Western Quebec residents lined up at Ottawa gas stations on Saturday to take advantage of fuel prices that were between 20 and 40 cents per litre cheaper than in their province.
Several people who spoke to Radio-Canada said they made the journey to Ottawa this weekend just to fill up their tanks.
"Everything is higher [in cost] now, so if we can save money, we will come," said Gatineau, Que., resident Suzanne Tanguay, as she filled up at a Petro-Canada on Montreal Road.
For the first time in six months, prices dropped below $1.60 a litre this weekend, with some Ottawa stations selling gas for as low as $1.54 a litre.
It's a stark drop, given that less than two months ago on June 11, stations in Ottawa hit a record-high price of nearly $2.16 a litre.
Meanwhile, gas prices at some Gatineau stations hovered at about $1.86 a litre on Saturday.

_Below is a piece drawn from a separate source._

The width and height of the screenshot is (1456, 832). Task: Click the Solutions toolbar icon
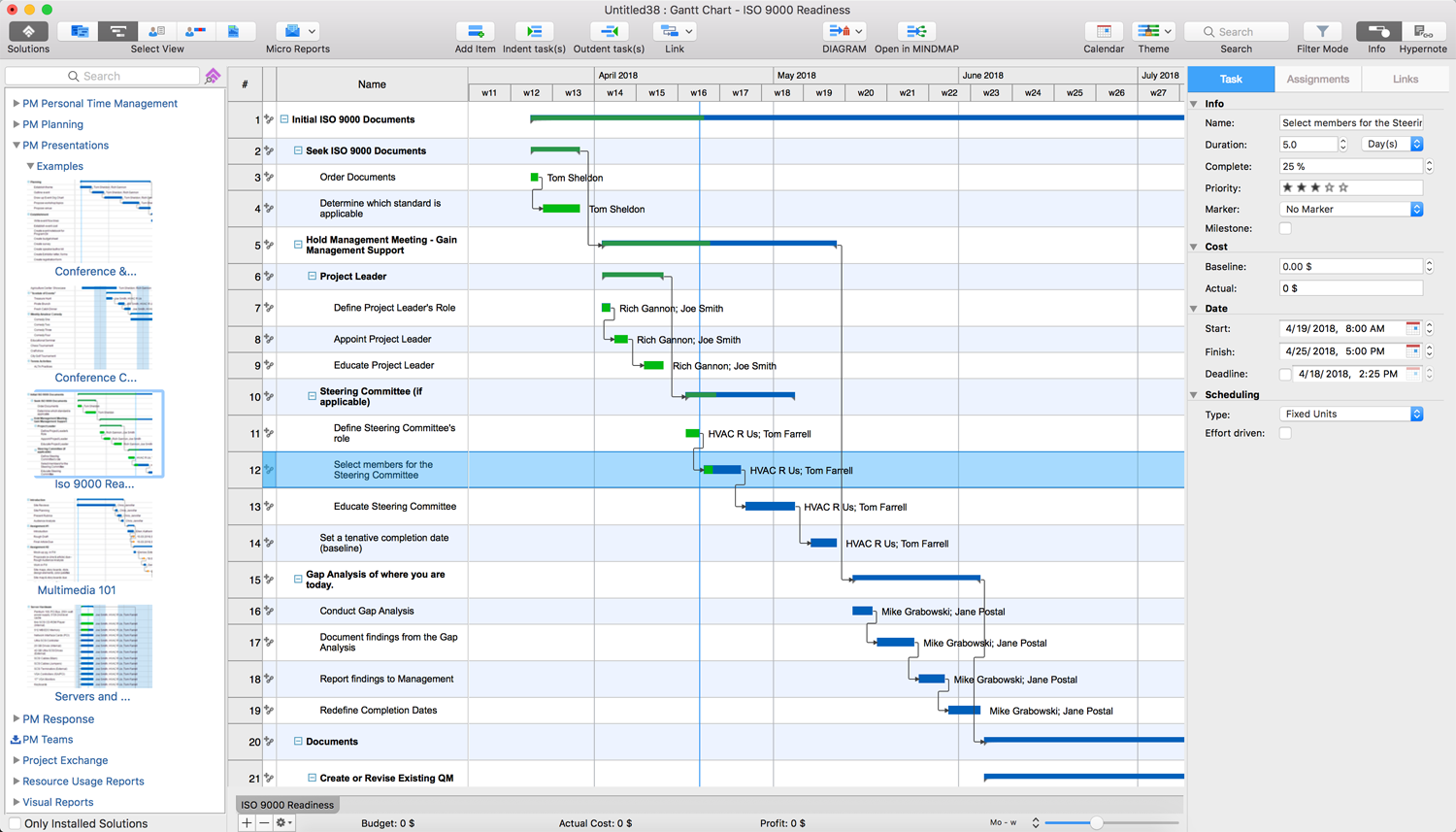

Quebec prices could drop, says expert
According to Jean-Thomas Bernard, a professor at the University of Ottawa with expertise in the analysis of energy markets, distributors of gas in both Quebec and Ontario share the same suppliers, who price them equally.

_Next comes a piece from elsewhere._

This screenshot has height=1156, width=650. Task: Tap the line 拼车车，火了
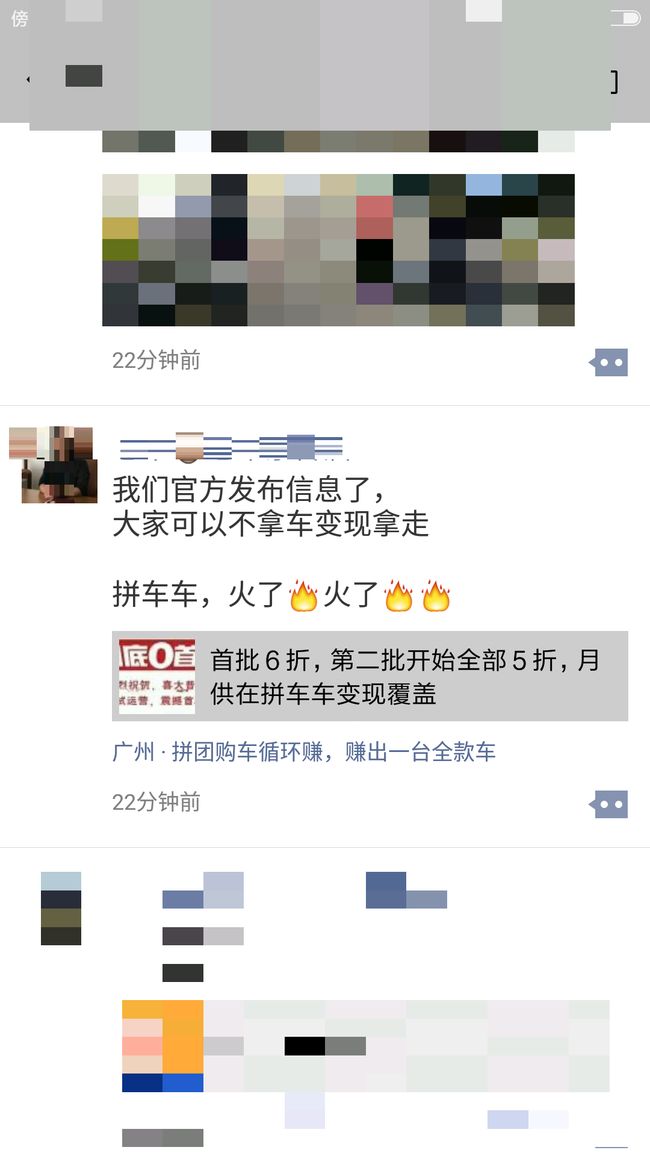281,596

But in Ontario, the provincial government's decision to cut the gas tax rate from 14.7 cents per litre to nine cents per litre last month has driven down the gas prices across the province.
This means that the margin of profits for Ontario distributors is also reduced, according to Bernard.
"So the distributors in Quebec make more money than the distributors here in Ottawa," he said.
But Gatineau residents may soon no longer need to come to Ottawa for their gas: Bernard said he expects prices in Quebec will come down as distributors try to stay competitive with Ontario and avoid losing customers.
"I think the consumer in Quebec should face a lower price in the not-too-far future," he said.